| TASK A |
In the GloRilla profile, reproduce the passage between "When rising Memphis" and "Gotti tells me.", inclusive, substituting "boat" for "yacht".
| TASK B |
According to the GloRilla profile, at what position did the Cardi B-assisted remix of "Tomorrow 2" debut on the Billboard Hot 100?

| DOCUMENT EXTRACT |
When rising Memphis rapper GloRilla stepped onto Yo Gotti’s yacht for a meeting in Miami this past summer, she already knew what the follow-up single to her catchy breakout hit “FNF (Let’s Go)” would be. Before playing her future label head a slew of records that would strengthen his hunch about signing her, GloRilla grabbed the aux cord and queued “Tomorrow 2.” “She told me ‘This the next song I’m dropping because people think I’m a one-hit wonder,’” Gotti tells me.
GloRilla made the right call. The day before I meet with her for our interview in the “social media command center” of the Roc Nation HQ in Chelsea, the Cardi B-assisted remix of “Tomorrow 2” was certified gold and became Glo’s first top ten hit, debuting at number nine on the Billboard Hot 100. For Glo, the success feels like divine timing. “I’m just super blessed,” she muses. “Sometimes I still can’t believe it.”

| DATA BLOCK |
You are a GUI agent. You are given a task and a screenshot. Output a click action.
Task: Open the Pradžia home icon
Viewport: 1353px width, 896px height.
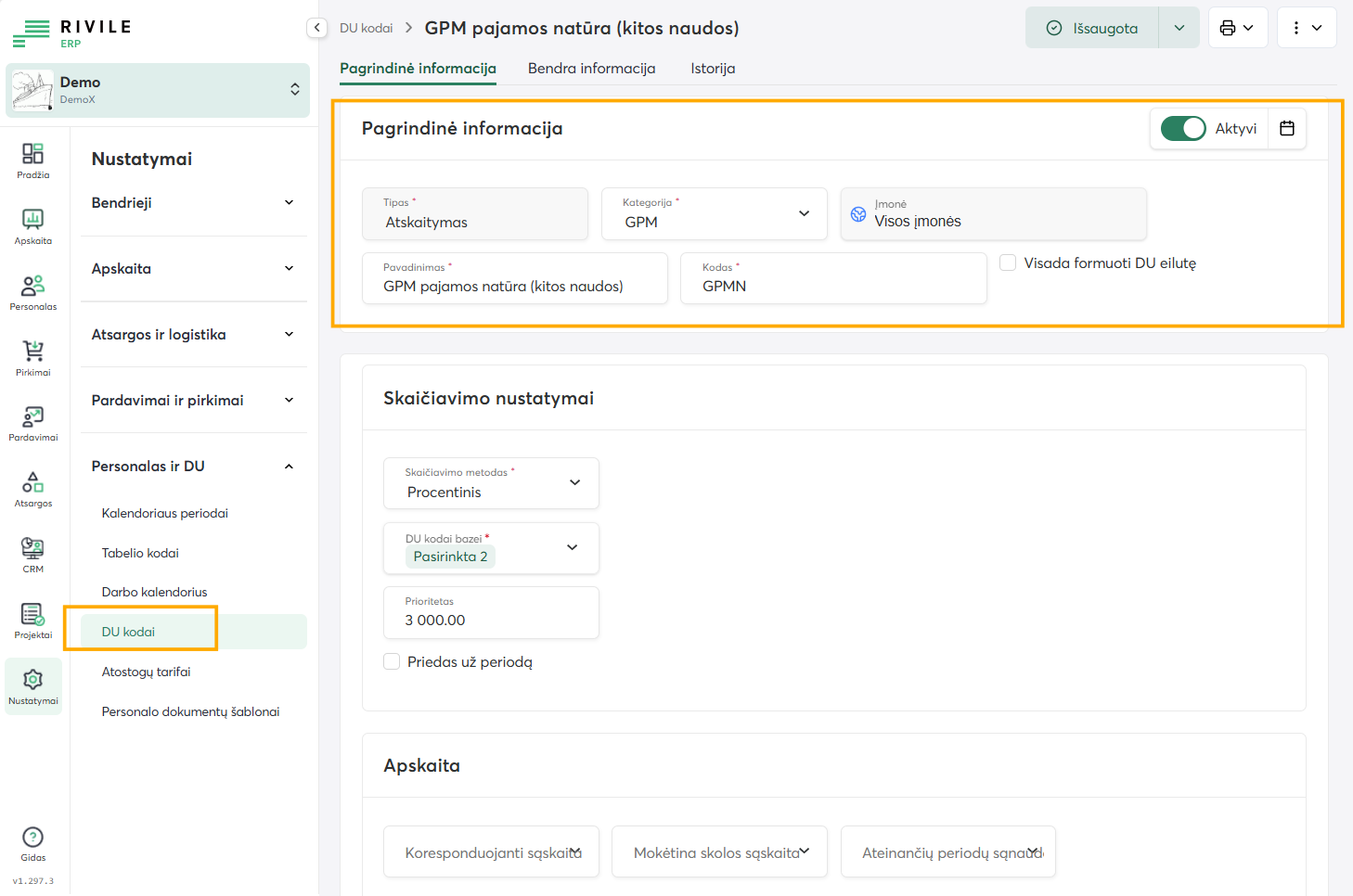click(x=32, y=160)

| ANSWER A |
When rising Memphis rapper GloRilla stepped onto Yo Gotti’s boat for a meeting in Miami this past summer, she already knew what the follow-up single to her catchy breakout hit “FNF (Let’s Go)” would be. Before playing her future label head a slew of records that would strengthen his hunch about signing her, GloRilla grabbed the aux cord and queued “Tomorrow 2.” “She told me ‘This the next song I’m dropping because people think I’m a one-hit wonder,’” Gotti tells me.

| ANSWER B |
Number nine.